If your application uses the OpenTelemetry SDK, wrap multiple gateway calls in a single span. The OTel HTTP instrumentation automatically propagates the `traceparent` header.

```python theme={null}
from opentelemetry import trace
from opentelemetry.exporter.otlp.proto.grpc.trace_exporter import OTLPSpanExporter
from opentelemetry.sdk.trace import TracerProvider
from opentelemetry.sdk.trace.export import BatchSpanProcessor
from opentelemetry.instrumentation.requests import RequestsInstrumentor
import requests

# Set up OTel with OTLP export to the same collector as the gateway
provider = TracerProvider()
provider.add_span_processor(BatchSpanProcessor(OTLPSpanExporter()))
trace.set_tracer_provider(provider)

# Auto-instrument HTTP client to propagate traceparent
RequestsInstrumentor().instrument()

tracer = trace.get_tracer("my-agent")

# All LLM calls inside this span share the same trace_id
with tracer.start_as_current_span("summarize-document"):
    requests.post("https://gw.to11.ai/v1/chat/completions", json={
        "model": "gpt-4o",
        "messages": [{"role": "user", "content": "Summarize this document..."}]
    }, headers={
        "x-to11-authorization": "Bearer <your to11 API key>",
        "Authorization": "Bearer <your OpenAI API key>",
    })

    requests.post("https://gw.to11.ai/v1/chat/completions", json={
        "model": "gpt-4o",
        "messages": [{"role": "user", "content": "Extract key entities..."}]
    }, headers={
        "x-to11-authorization": "Bearer <your to11 API key>",
        "Authorization": "Bearer <your OpenAI API key>",
    })
```

Both LLM calls appear as children of the `summarize-document` span in your trace viewer.

## Agent-to-agent tracing

When one agent delegates to another, pass the `traceparent` through to maintain a single end-to-end trace:

```text theme={null}
Agent A (trace_id=abc123)
  ├─ LLM call 1 → Gateway span (child of abc123)
  ├─ LLM call 2 → Gateway span (child of abc123)
  └─ passes traceparent to Agent B
Agent B (same trace_id=abc123)
  ├─ LLM call 3 → Gateway span (child of abc123)
  └─ LLM call 4 → Gateway span (child of abc123)
```

All four LLM calls land in the same trace, giving end-to-end visibility across agents.

<Info>
  To enrich these traces with session metadata or client-side operation context (tool execution, retrieval, agent steps), see [Context Propagation](/instrument/context-propagation).
</Info>

## Manual traceparent without an OTel SDK

If you don't use an OpenTelemetry SDK, you can still pass a `traceparent` header manually.
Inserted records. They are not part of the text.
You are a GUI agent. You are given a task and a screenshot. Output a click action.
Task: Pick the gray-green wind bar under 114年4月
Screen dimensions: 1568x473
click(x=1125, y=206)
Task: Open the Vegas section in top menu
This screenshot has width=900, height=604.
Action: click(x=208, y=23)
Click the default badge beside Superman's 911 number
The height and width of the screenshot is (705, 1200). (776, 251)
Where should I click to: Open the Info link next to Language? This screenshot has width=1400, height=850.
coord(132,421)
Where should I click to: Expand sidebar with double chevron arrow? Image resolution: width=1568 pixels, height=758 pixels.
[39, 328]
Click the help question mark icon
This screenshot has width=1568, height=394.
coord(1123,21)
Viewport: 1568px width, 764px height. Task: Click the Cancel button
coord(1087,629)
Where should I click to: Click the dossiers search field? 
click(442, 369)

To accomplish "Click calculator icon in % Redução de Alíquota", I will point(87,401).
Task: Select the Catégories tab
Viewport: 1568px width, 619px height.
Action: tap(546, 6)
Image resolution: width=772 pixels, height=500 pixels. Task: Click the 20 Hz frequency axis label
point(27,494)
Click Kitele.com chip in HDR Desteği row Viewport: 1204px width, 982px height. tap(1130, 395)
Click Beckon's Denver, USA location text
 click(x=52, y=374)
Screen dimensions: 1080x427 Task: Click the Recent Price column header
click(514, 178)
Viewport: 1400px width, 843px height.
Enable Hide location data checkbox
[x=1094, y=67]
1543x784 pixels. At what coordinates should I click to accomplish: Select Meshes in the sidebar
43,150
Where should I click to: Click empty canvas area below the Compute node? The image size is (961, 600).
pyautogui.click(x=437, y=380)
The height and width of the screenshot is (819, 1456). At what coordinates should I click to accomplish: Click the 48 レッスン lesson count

The format is:

```
traceparent: 00-<32 hex trace_id>-<16 hex span_id>-01
```

For example:

```bash theme={null}
# Generate a trace ID and span ID
TRACE_ID=$(openssl rand -hex 16)
SPAN_ID=$(openssl rand -hex 8)

# First call
curl https://gw.to11.ai/v1/chat/completions \
  -H "x-to11-authorization: Bearer $TO11_API_KEY" \
  -H "Authorization: Bearer $OPENAI_API_KEY" \
  -H "Content-Type: application/json" \
  -H "traceparent: 00-${TRACE_ID}-${SPAN_ID}-01" \
  -d '{"model": "gpt-4o", "messages": [{"role": "user", "content": "Step 1..."}]}'

# Second call with the same trace_id (different span_id)
SPAN_ID2=$(openssl rand -hex 8)
curl https://gw.to11.ai/v1/chat/completions \
  -H "x-to11-authorization: Bearer $TO11_API_KEY" \
  -H "Authorization: Bearer $OPENAI_API_KEY" \
  -H "Content-Type: application/json" \
  -H "traceparent: 00-${TRACE_ID}-${SPAN_ID2}-01" \
  -d '{"model": "gpt-4o", "messages": [{"role": "user", "content": "Step 2..."}]}'
```

Both requests share the same `trace_id` and appear in one trace. To chain further calls, read the `traceparent` header from each gateway response — it carries the gateway's own span ID — and forward it as the parent of the next request.